--- INSTRUCTIONS TO FOLLOW ---
Using only the entries below, copy exactly the lines that begin at the one with "Become a Speaker (96, 2417)" and end at the one with "Agenda 2026 (296, 34)", both included. Drop the pictures.

--- DATA FOR PROCESSING ---
┏━━

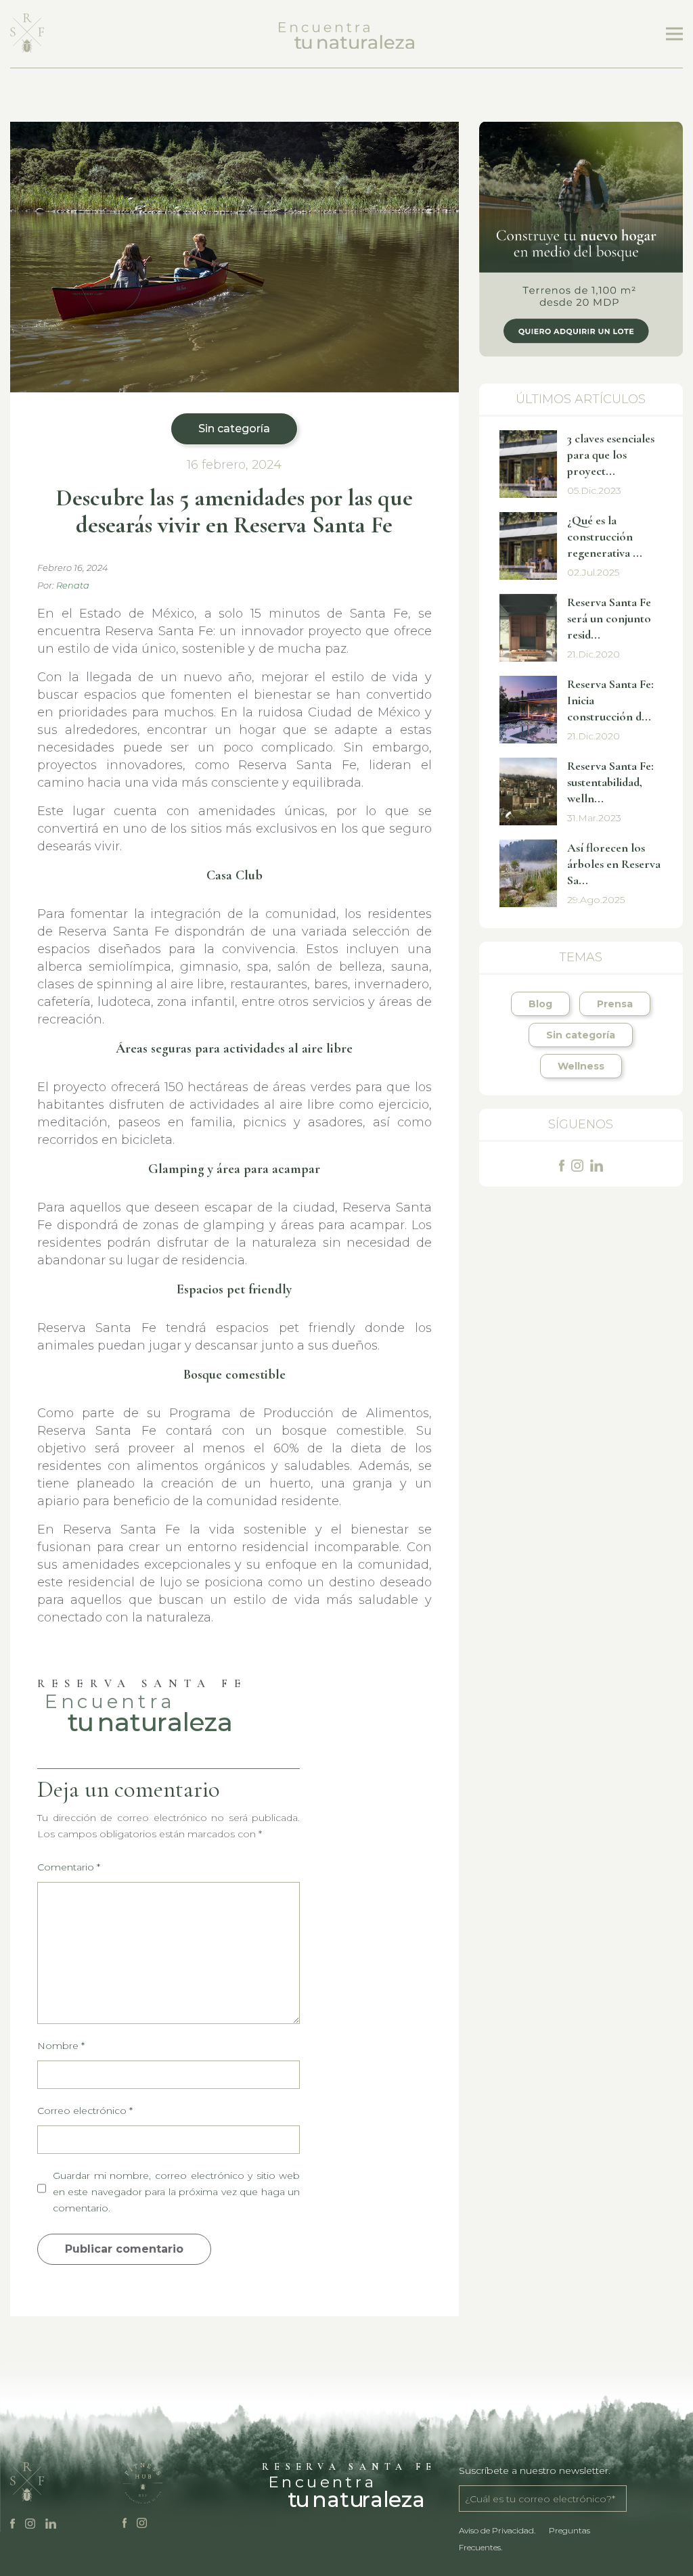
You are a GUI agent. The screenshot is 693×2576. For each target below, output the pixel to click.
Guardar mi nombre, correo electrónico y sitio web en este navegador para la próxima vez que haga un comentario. (176, 2191)
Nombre (61, 2046)
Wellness (581, 1066)
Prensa (615, 1004)
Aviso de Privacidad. (497, 2530)
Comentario (68, 1867)
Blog (540, 1004)
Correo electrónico (85, 2110)
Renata (72, 585)
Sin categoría (234, 428)
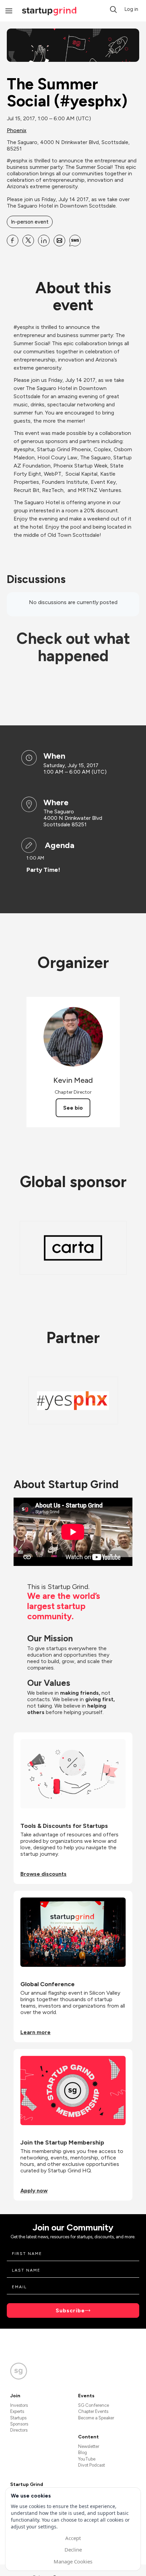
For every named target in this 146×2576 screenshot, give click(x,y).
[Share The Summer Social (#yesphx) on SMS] (75, 240)
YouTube (86, 2459)
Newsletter (88, 2446)
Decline (73, 2549)
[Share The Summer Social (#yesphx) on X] (28, 240)
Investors (19, 2405)
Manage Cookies (73, 2561)
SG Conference (93, 2405)
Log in (131, 9)
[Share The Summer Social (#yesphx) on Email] (59, 240)
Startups (18, 2417)
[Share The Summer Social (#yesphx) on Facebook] (12, 240)
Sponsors (19, 2424)
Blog (82, 2452)
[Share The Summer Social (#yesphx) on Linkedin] (43, 240)
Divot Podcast (91, 2465)
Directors (19, 2430)
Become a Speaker (96, 2417)
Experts (17, 2411)
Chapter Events (93, 2411)
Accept (73, 2538)
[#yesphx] (73, 1400)
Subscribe (70, 2310)
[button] (113, 9)
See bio (73, 1108)
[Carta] (73, 1248)
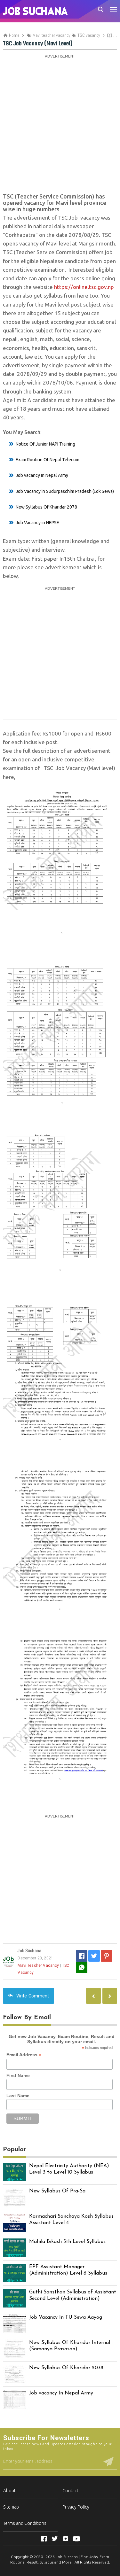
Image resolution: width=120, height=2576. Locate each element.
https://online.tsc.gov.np (84, 287)
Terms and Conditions (24, 2523)
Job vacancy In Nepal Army (42, 475)
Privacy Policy (75, 2507)
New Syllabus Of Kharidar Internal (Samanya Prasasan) (69, 2346)
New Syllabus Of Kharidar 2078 (46, 507)
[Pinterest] (106, 1956)
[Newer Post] (109, 1996)
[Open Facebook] (44, 2538)
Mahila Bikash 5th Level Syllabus (67, 2241)
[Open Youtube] (76, 2538)
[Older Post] (93, 1996)
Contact (70, 2490)
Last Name (17, 2095)
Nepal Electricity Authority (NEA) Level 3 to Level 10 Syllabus (69, 2169)
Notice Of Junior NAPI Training (45, 444)
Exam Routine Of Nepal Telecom (47, 459)
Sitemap (11, 2507)
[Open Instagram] (65, 2538)
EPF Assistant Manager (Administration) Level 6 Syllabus (68, 2270)
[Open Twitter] (55, 2538)
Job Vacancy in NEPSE (37, 522)
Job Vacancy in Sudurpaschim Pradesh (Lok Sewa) (65, 491)
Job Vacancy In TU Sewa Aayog (65, 2317)
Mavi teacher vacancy (38, 1965)
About (9, 2490)
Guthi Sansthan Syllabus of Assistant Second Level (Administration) (72, 2295)
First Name (18, 2075)
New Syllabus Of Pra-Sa (57, 2191)
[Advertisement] (60, 120)
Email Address (23, 2055)
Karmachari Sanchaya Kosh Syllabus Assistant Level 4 (71, 2220)
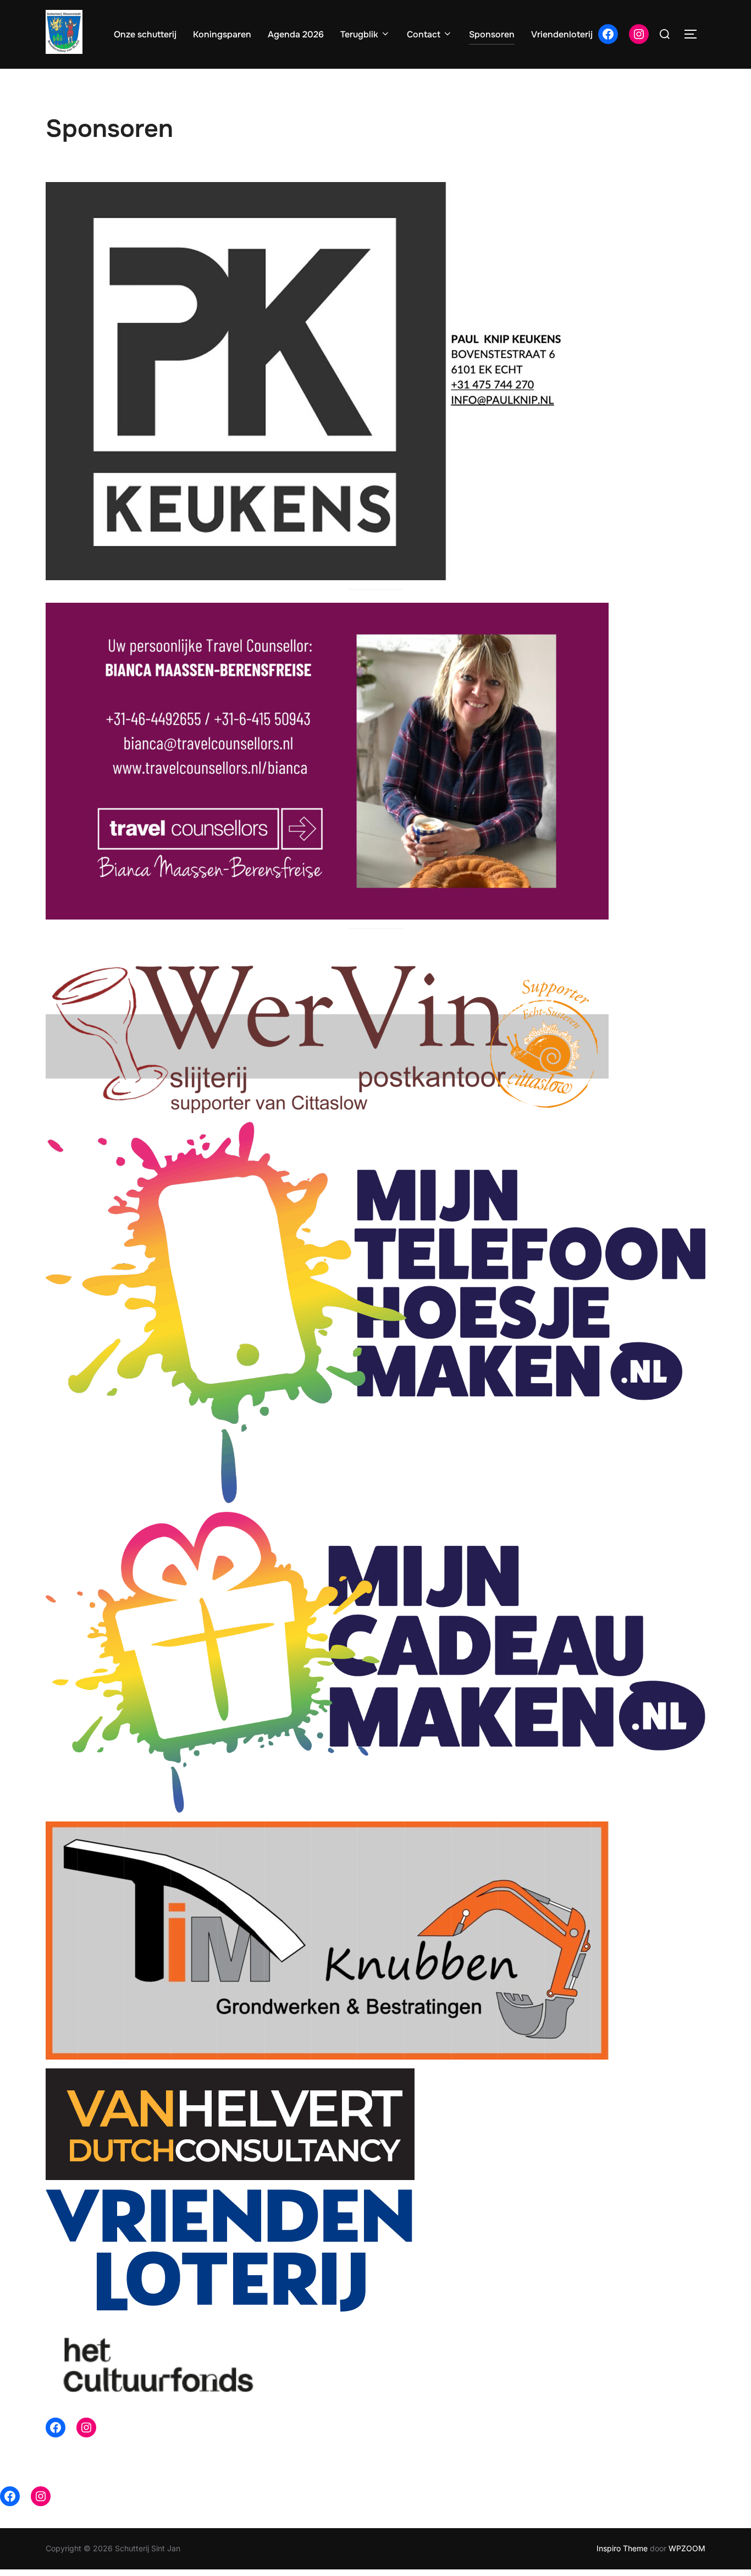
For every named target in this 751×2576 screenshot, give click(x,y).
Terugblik (359, 34)
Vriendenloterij (562, 34)
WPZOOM (687, 2548)
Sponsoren (492, 34)
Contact (423, 34)
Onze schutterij (145, 34)
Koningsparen (222, 34)
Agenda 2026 (296, 34)
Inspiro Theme (622, 2548)
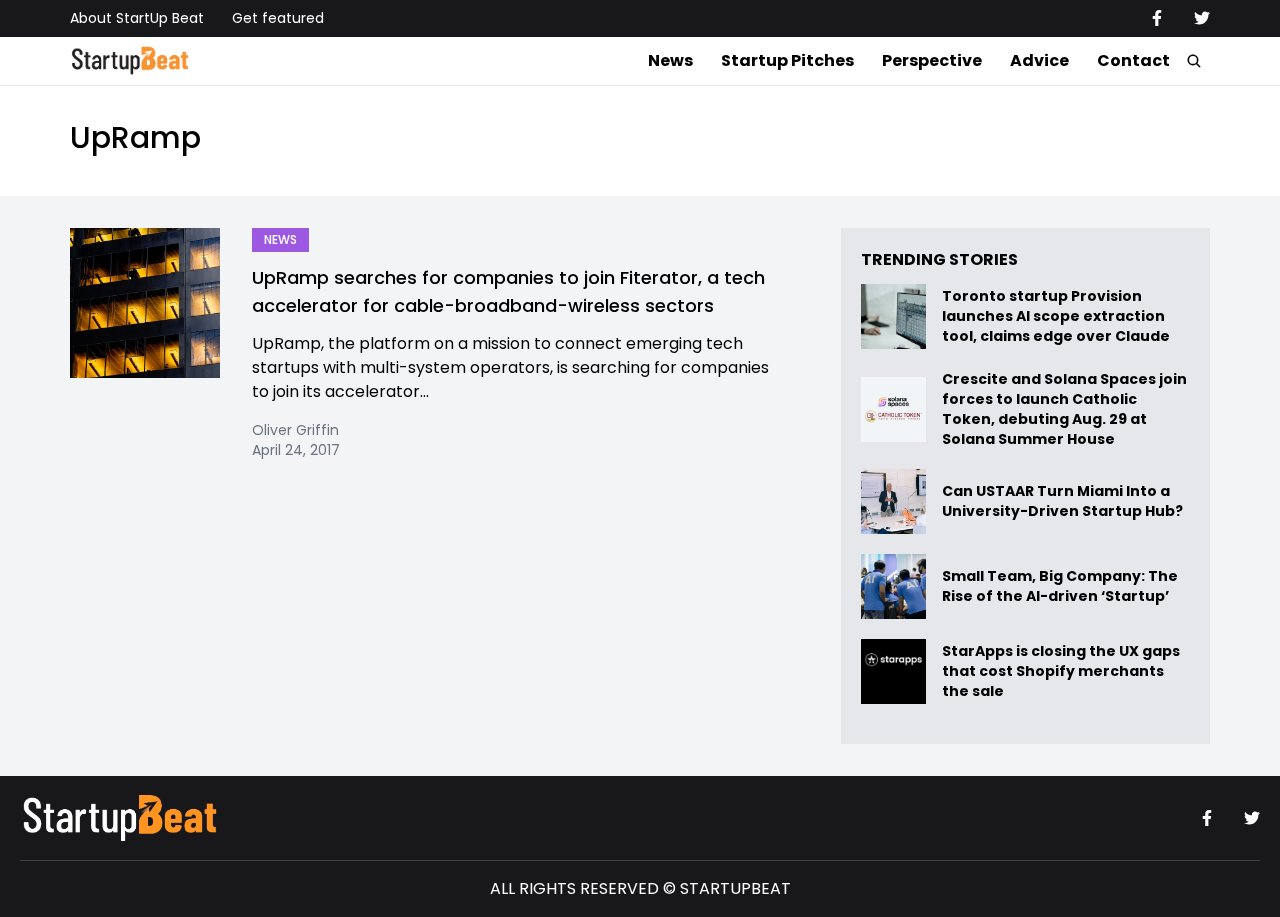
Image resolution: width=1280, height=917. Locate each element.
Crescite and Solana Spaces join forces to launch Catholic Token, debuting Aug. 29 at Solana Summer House (1064, 409)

┗━━

--- ANSWER BOX ---
Become a Speaker (96, 2417)
Experts (17, 2411)
Chapter Events (93, 2411)
Accept (73, 2538)
[#yesphx] (73, 1400)
Subscribe (70, 2310)
[button] (113, 9)
See bio (73, 1108)
[Carta] (73, 1248)
Image resolution: width=120, height=2576. Locate each element.
https://online.tsc.gov.np (84, 287)
Terms and Conditions (24, 2523)
Job vacancy In Nepal Army (42, 475)
Privacy Policy (75, 2507)
New Syllabus Of Kharidar Internal (Samanya Prasasan) (69, 2346)
New Syllabus Of Kharidar 2078 (46, 507)
[Pinterest] (106, 1956)
[Newer Post] (109, 1996)
[Open Facebook] (44, 2538)
Mahila Bikash 5th Level Syllabus (67, 2241)
[Open Youtube] (76, 2538)
[Older Post] (93, 1996)
Contact (70, 2490)
Last Name (17, 2095)
Nepal Electricity Authority (NEA) Level 3 to Level 10 Syllabus (69, 2169)
Notice Of Junior NAPI Training (45, 444)
Exam Routine Of Nepal Telecom (47, 459)
Sitemap (11, 2507)
[Open Instagram] (65, 2538)
EPF Assistant Manager (Administration) Level 6 Syllabus (68, 2270)
[Open Twitter] (55, 2538)
Job Vacancy in NEPSE (37, 522)
Job Vacancy in Sudurpaschim Pradesh (Lok Sewa) (65, 491)
Job Vacancy In TU Sewa Aayog (65, 2317)
Mavi teacher vacancy (38, 1965)
About (9, 2490)
Guthi Sansthan Syllabus of Assistant Second Level (Administration) (72, 2295)
First Name (18, 2075)
New Syllabus Of Pra-Sa (57, 2191)
[Advertisement] (60, 120)
Email Address (23, 2055)
Karmachari Sanchaya Kosh Syllabus Assistant Level 4 (71, 2220)
For every named target in this 751×2576 screenshot, give click(x,y).
Terugblik (359, 34)
Vriendenloterij (562, 34)
WPZOOM (687, 2548)
Sponsoren (492, 34)
Contact (423, 34)
Onze schutterij (145, 34)
Koningsparen (222, 34)
Agenda 2026 (296, 34)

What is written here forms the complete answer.